Text extract>
..........

After falling in love with wine through a year abroad in Burgundy in high school, Nick Ramkowsky, Owner of Vine Connections, has built a premium national importer of South American wines and sake. Nick discusses the types of wine importers in the US, how he thinks about building a brand portfolio, and the keys to success as an importer in part 1 of this 2-part series.
Detailed Show Notes:
Vine Connections
- A national import and marketing company based in CA and has a retail license
- Focus on regions with winemaking history but not globally recognized
- Started as a broker and distributor (when Nick was 25)
- Worked with Billington Imports and met Laura Catena, went to Argentina, and fell in love with wines
- Established 1st premium portfolio of Argentine wines (1999-2000) - least expensive wine was $24 retail
- 2002 - imported sake
- 2013 - 1st premium Chilean wine portfolio
- Has wholesalers in all 50 states, including RNDC (#2 in the US), Breakthru (#3), and other smaller ones
- 30 people today, from 2 originally
- Split company in 2 - Kome Collective (Japanese), GeoVino (wines)
Types of wine importers
- All importers are also distributors in their state
- Sales Geography - can be state, regional, or national; Vine Connections is national for control over brands all the way through, exclusive for all 50 states, contracts w/ producers outline the responsibilities of importer and producer
- Portfolio Focus - world or specialized; Vine Connections is specialized in S America and sake
Role of importer
- Bring wines in, warehouse, sell to distributors, & work with sales teams to sell to various channels (on-premise, off-premise, chains)

..........

List of tasks>
1) In the Vine Connections show notes, what year did the company start importing sake?
2) Do these statements agree with the Vine Connections show notes? (a) Vine Connections began with 30 people. (b) The cheapest wine in its first premium Argentine portfolio sold for $24 retail. (c) Vine Connections operates as a state importer.
3) Resume the Vine Connections show notes after their last line, keeping the same format.

(Extracted data entries)
..........

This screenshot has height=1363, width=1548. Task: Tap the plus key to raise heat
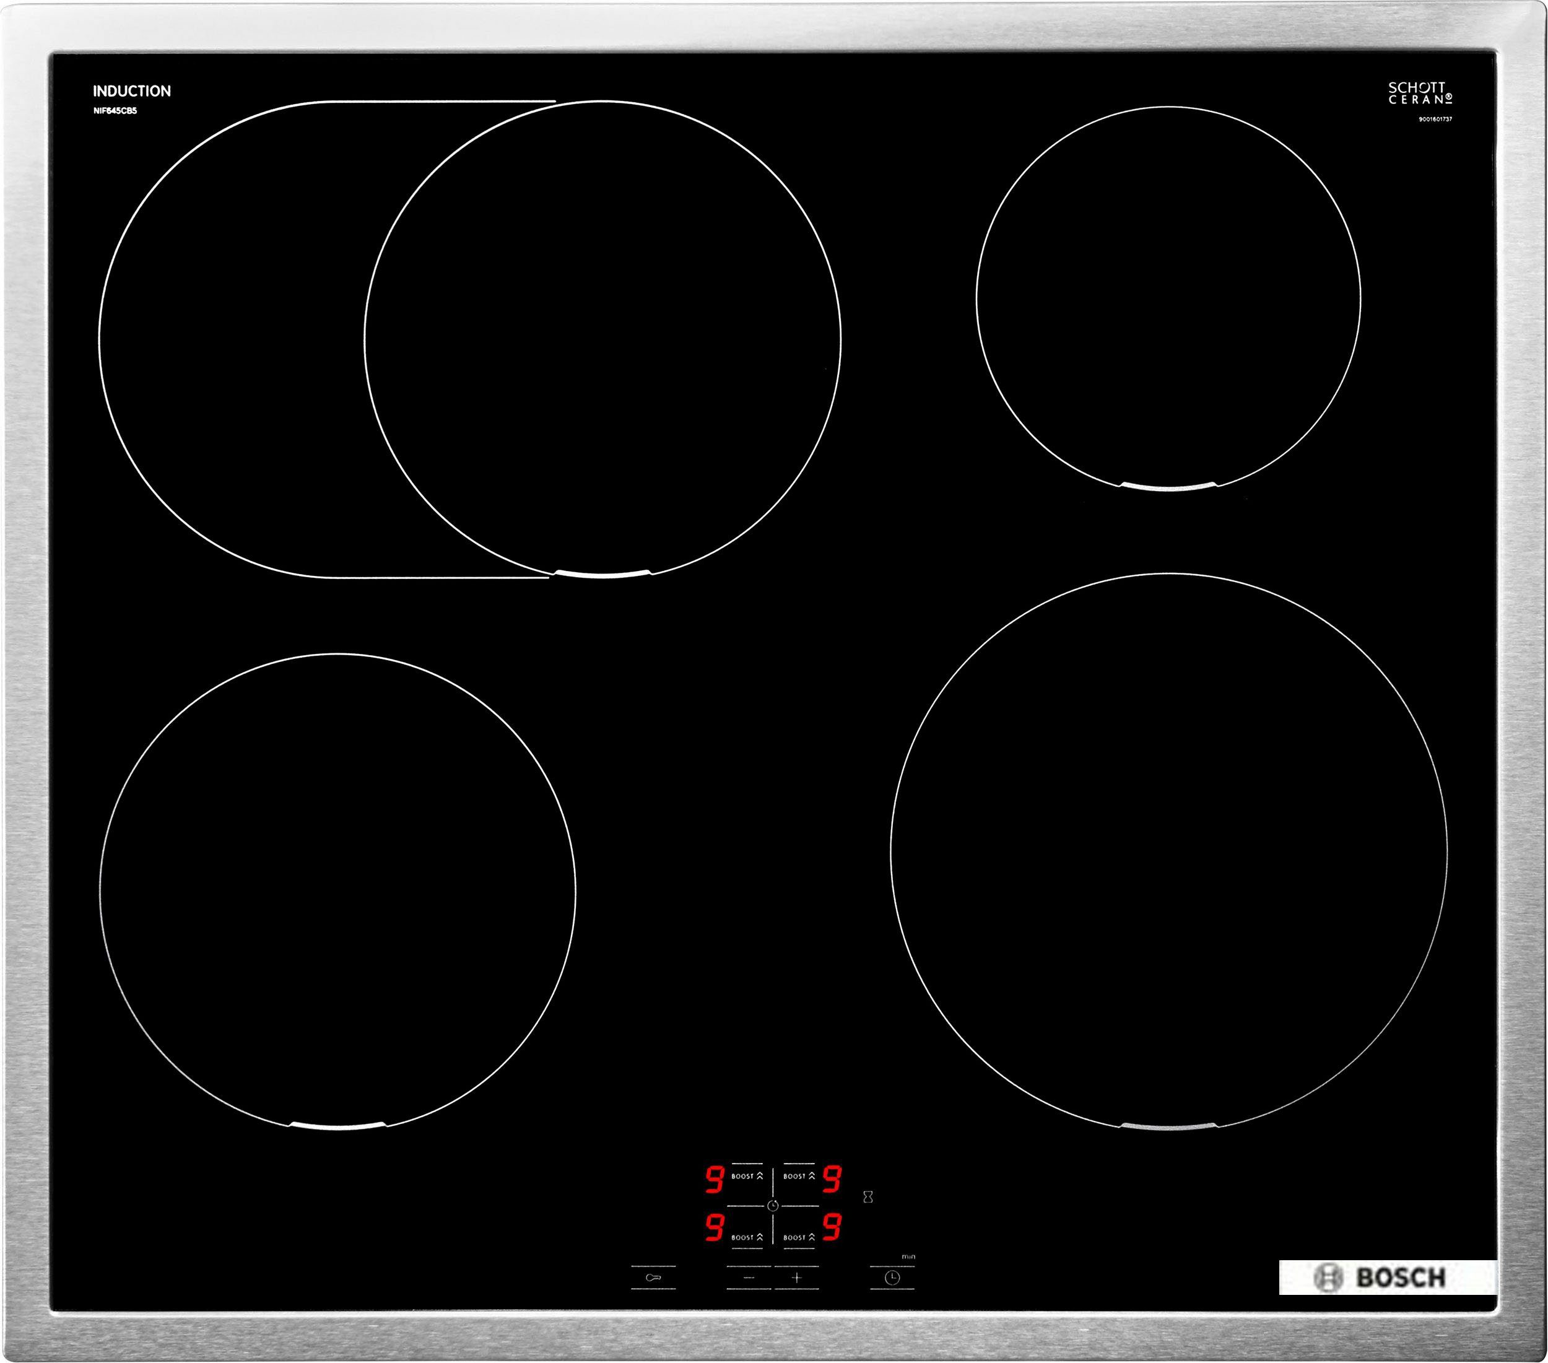[797, 1278]
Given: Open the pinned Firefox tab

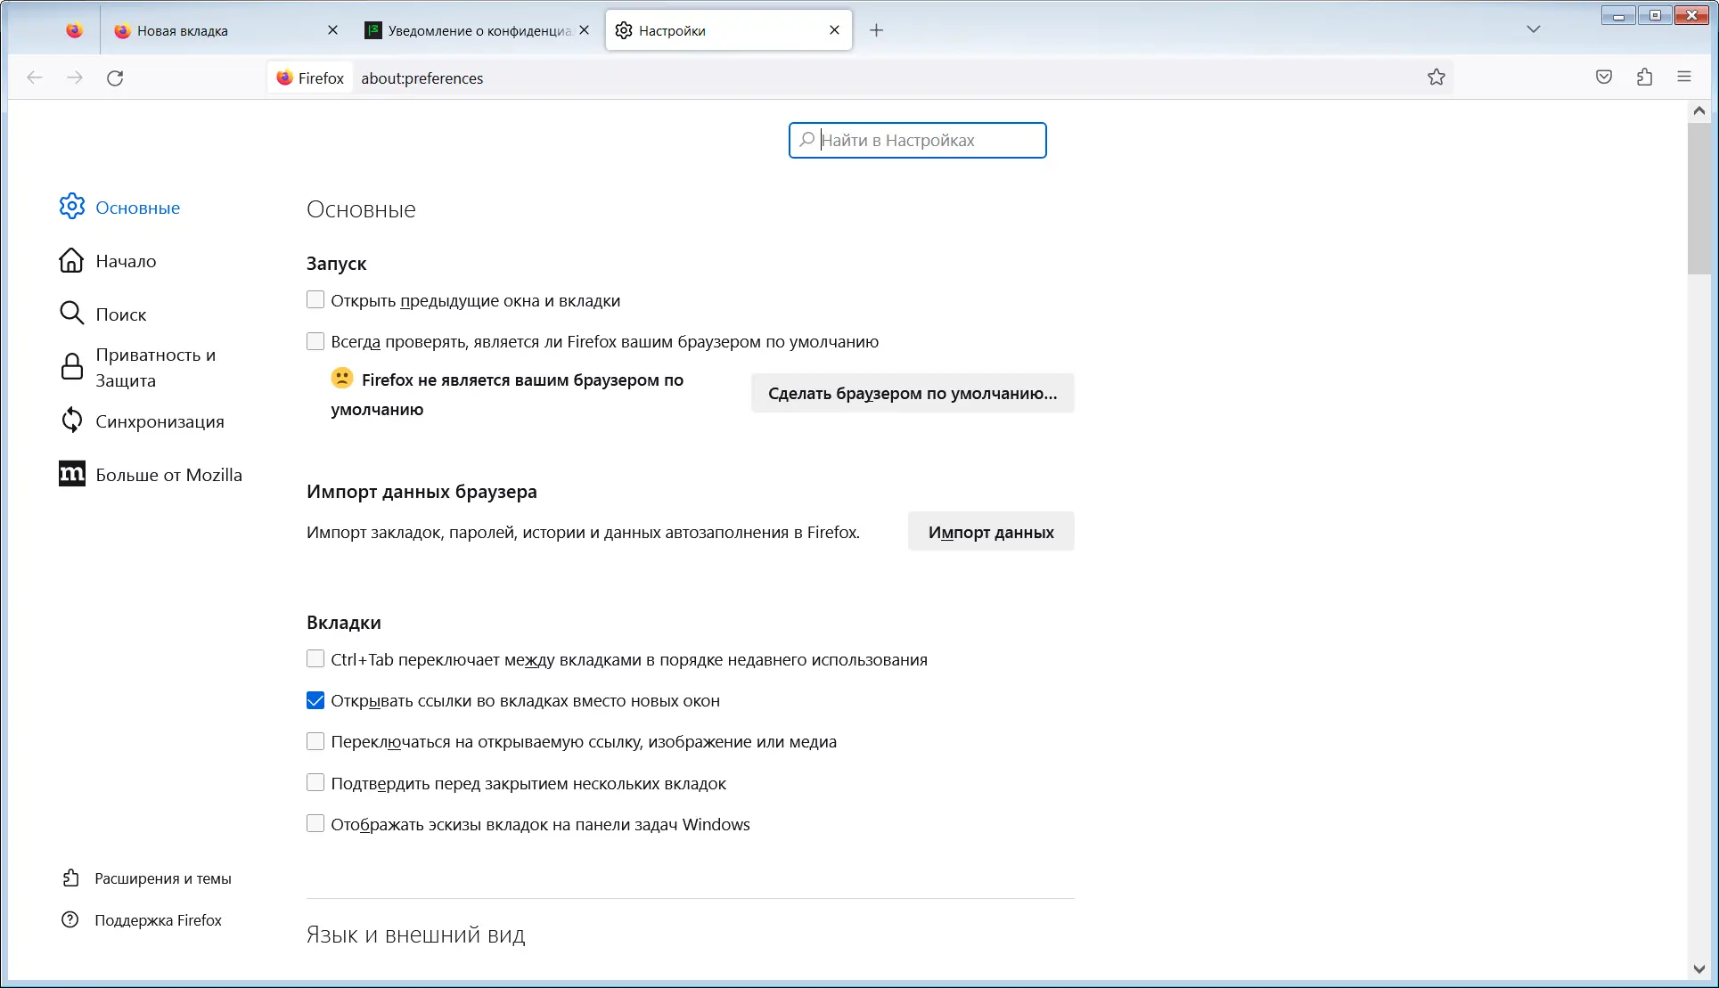Looking at the screenshot, I should click(74, 30).
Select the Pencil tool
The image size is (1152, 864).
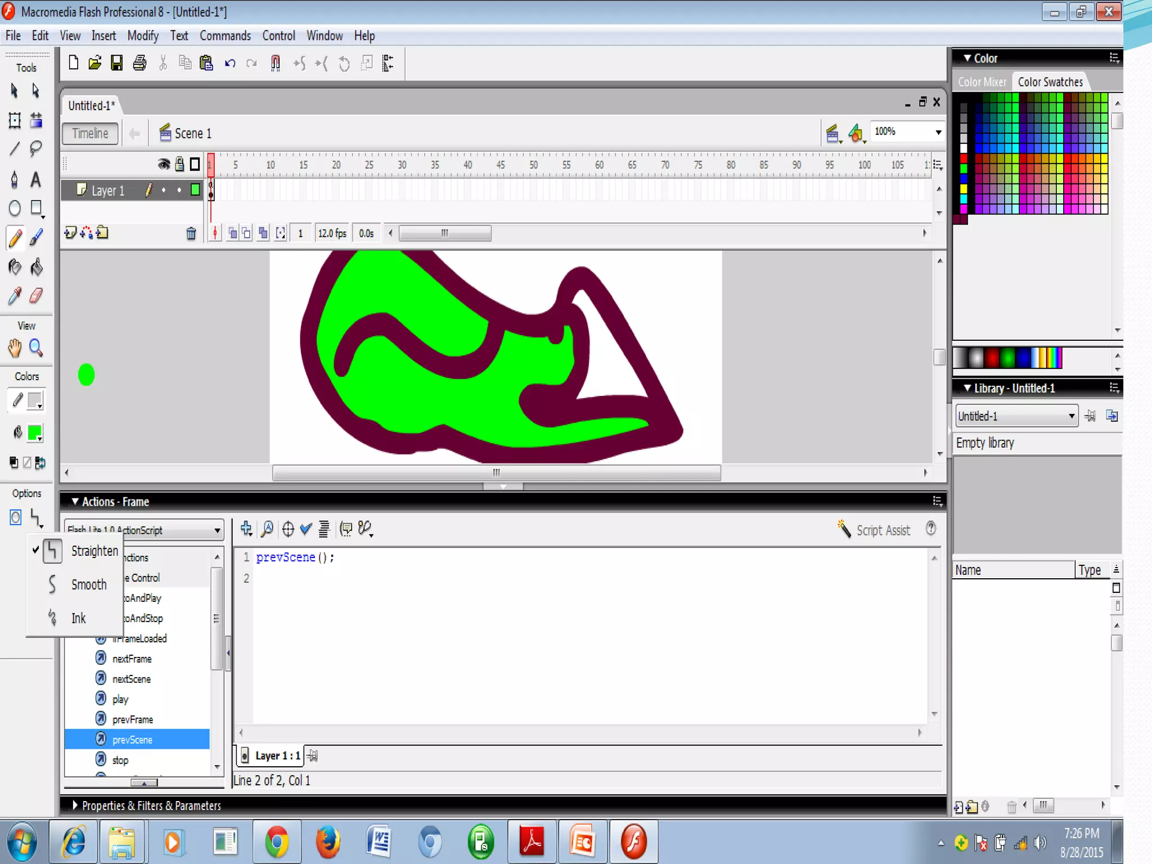tap(15, 237)
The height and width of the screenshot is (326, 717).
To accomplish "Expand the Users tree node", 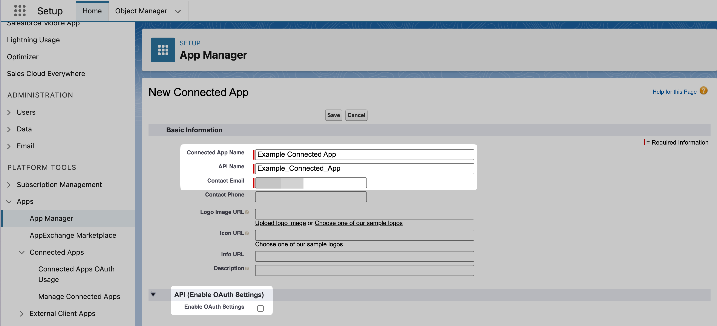I will tap(9, 112).
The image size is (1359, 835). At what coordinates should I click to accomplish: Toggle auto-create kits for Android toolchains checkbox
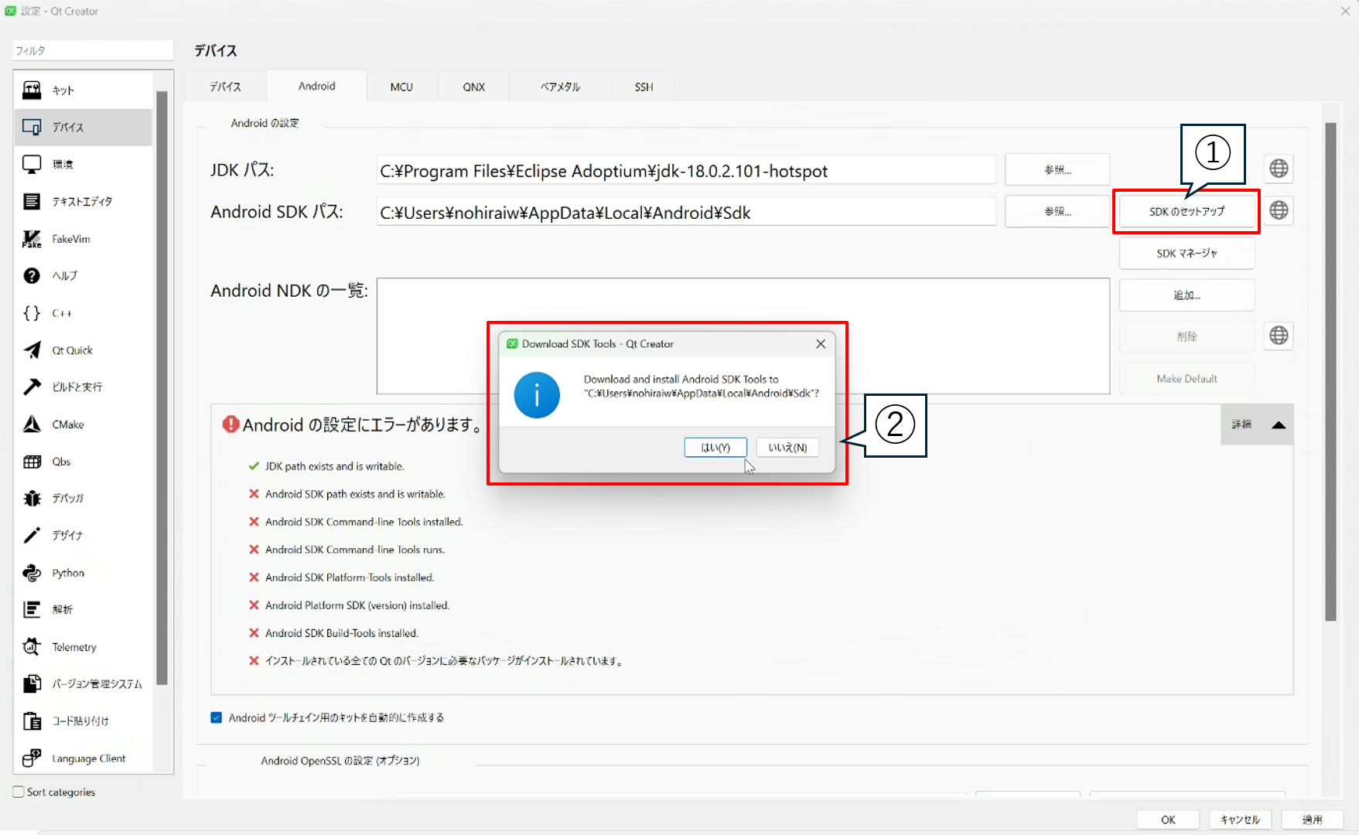[x=217, y=717]

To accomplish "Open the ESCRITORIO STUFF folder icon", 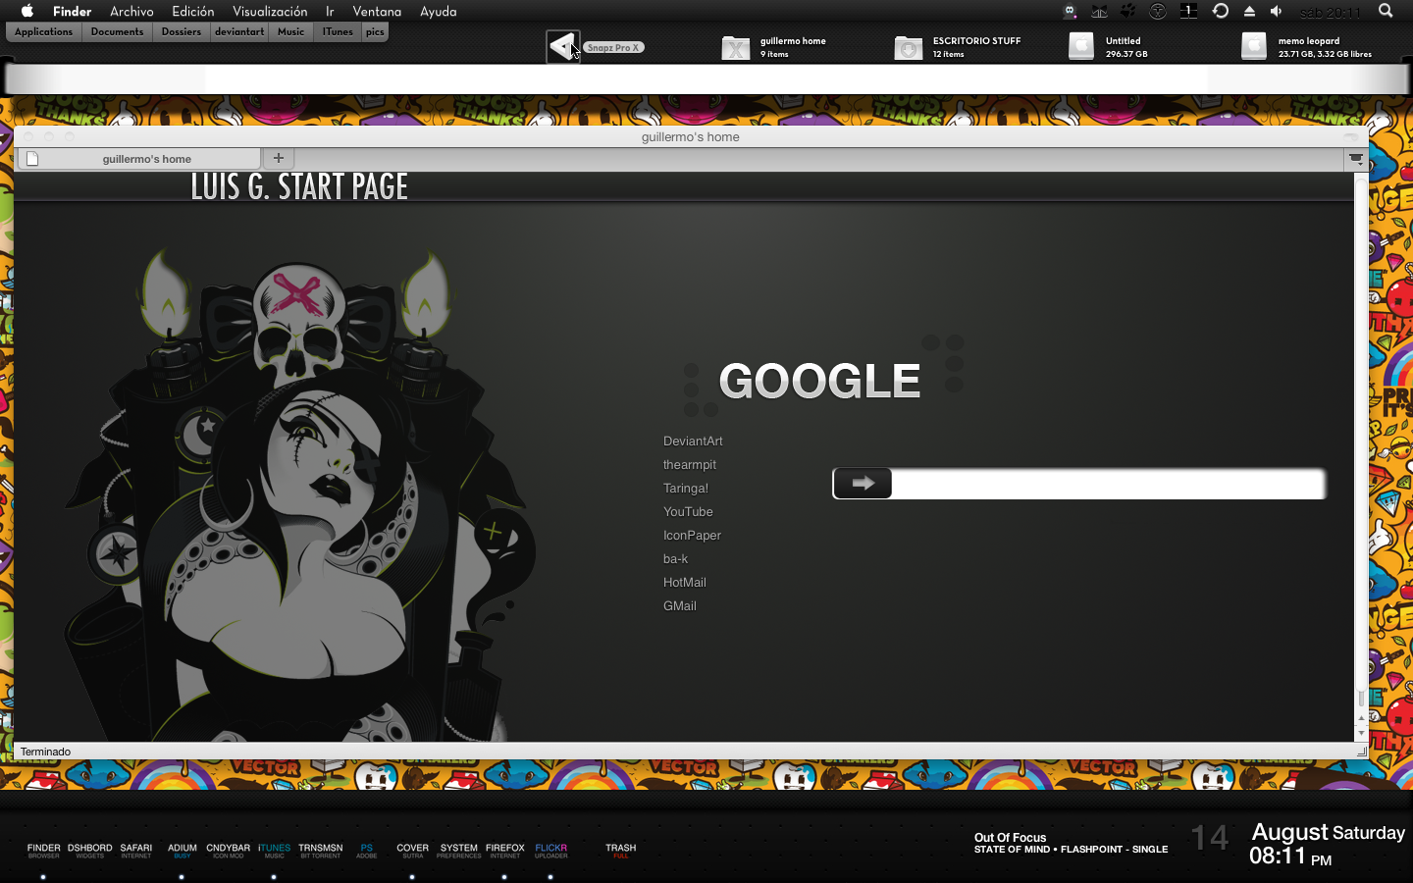I will coord(909,47).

..........

Outputs by task>
1) 2002

2)
(a) No: "30 people today, from 2 originally"
(b) Yes: "least expensive wine was $24 retail"
(c) No: "Vine Connections is national for control over brands all the way through"

3)
- Work with press, do consumer events, lots of training and education
Sourcing wines
- Looks at people first, then property, and consistency in product and pricing
- New wines don’t cannibalize the current portfolio
- Complementary driven by a sense of place and identity, even if the same region, varietal, price point
- Looking at expanding to more regions to take advantage of the distribution network
- Originally specialized to have more of an identity as an importer
- Optimal book size - has ~120 SKUs in portfolio vs. ~900 at some importers and ~10,000 for RNDC as a distributor; optimal size varies by business model (e.g., focused on chains vs. independent stores/restaurants)
- More in not better - high cost to inventory and more challenging to prioritize
Pricing wines
- In general, SRP is fixed, but each state is different (based on freight & tax differences, distributor margins (larger tend to work on lower margins), and retailer margins (some take less margin)
Selling wines
- Used to self-distribute in CA, now uses wholesalers (couldn’t service all the accounts, wanted to focus on national sales)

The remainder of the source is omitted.